_TASK STATEMENT_
Update the rows below by changing every "image size" to "screenshot size" and keeping everything else the same. Leave the pictures out.
##### RECORDS PROVIDED #####
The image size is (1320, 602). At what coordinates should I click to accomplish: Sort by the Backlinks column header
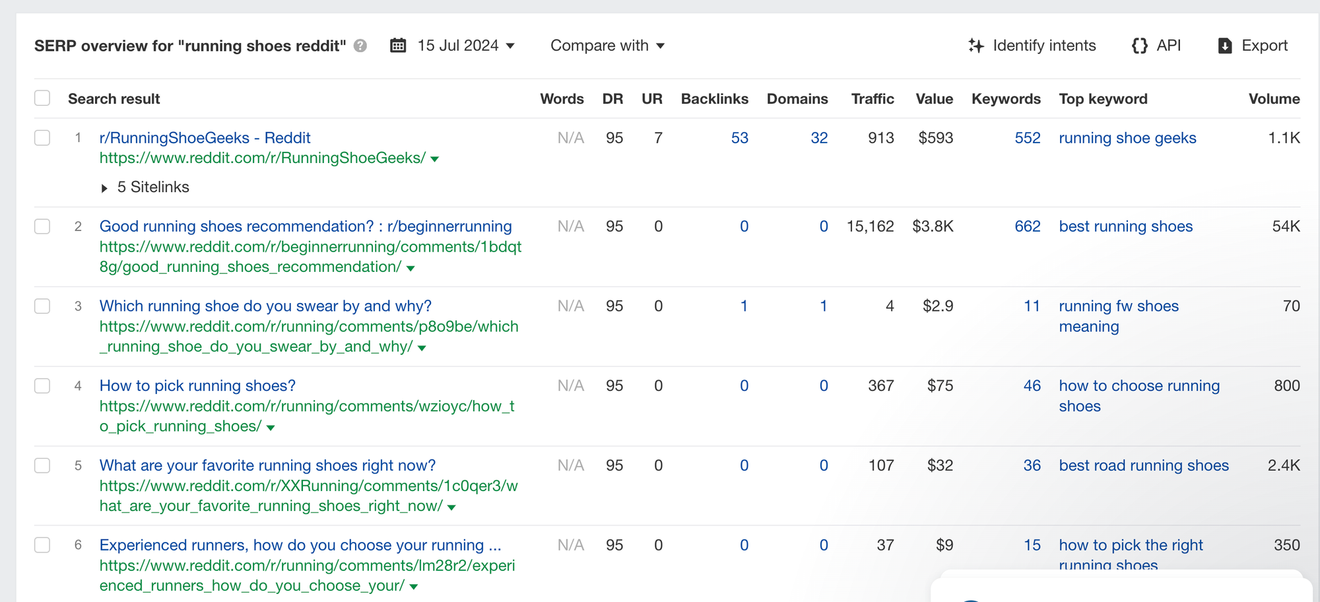[714, 99]
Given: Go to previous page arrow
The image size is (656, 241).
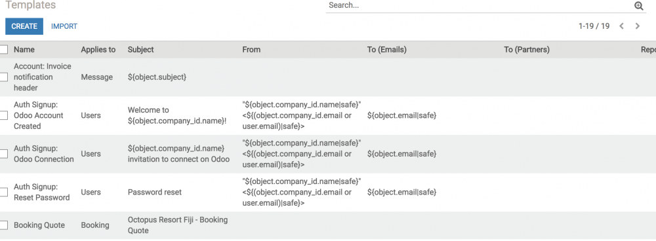Looking at the screenshot, I should (x=621, y=26).
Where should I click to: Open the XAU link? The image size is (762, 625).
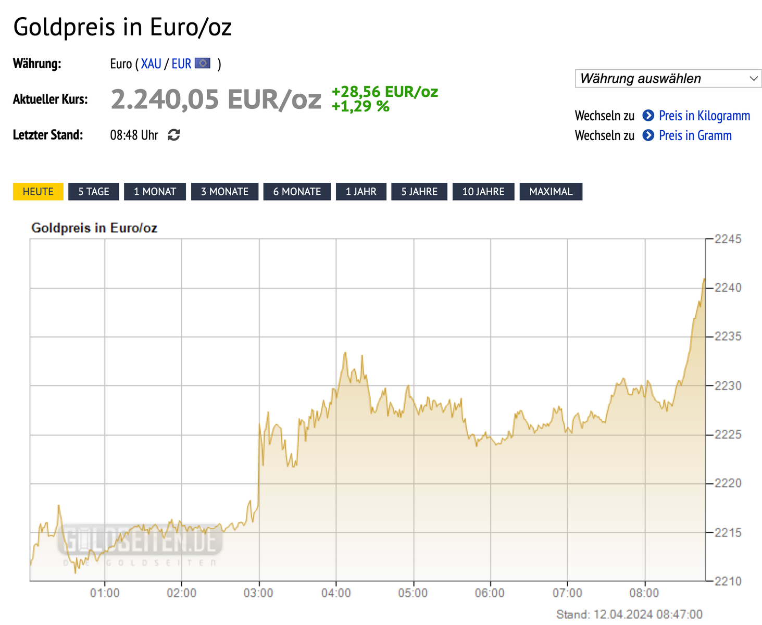coord(151,64)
#####
_ANSWER TO THIS PROBLEM_
The screenshot size is (1320, 602). At what coordinates should I click to accomplish: Sort by the Backlinks column header
[714, 99]
Given: Go to previous page arrow
The screenshot size is (656, 241).
Looking at the screenshot, I should (x=621, y=26).
Where should I click to: Open the XAU link? The screenshot size is (762, 625).
coord(151,64)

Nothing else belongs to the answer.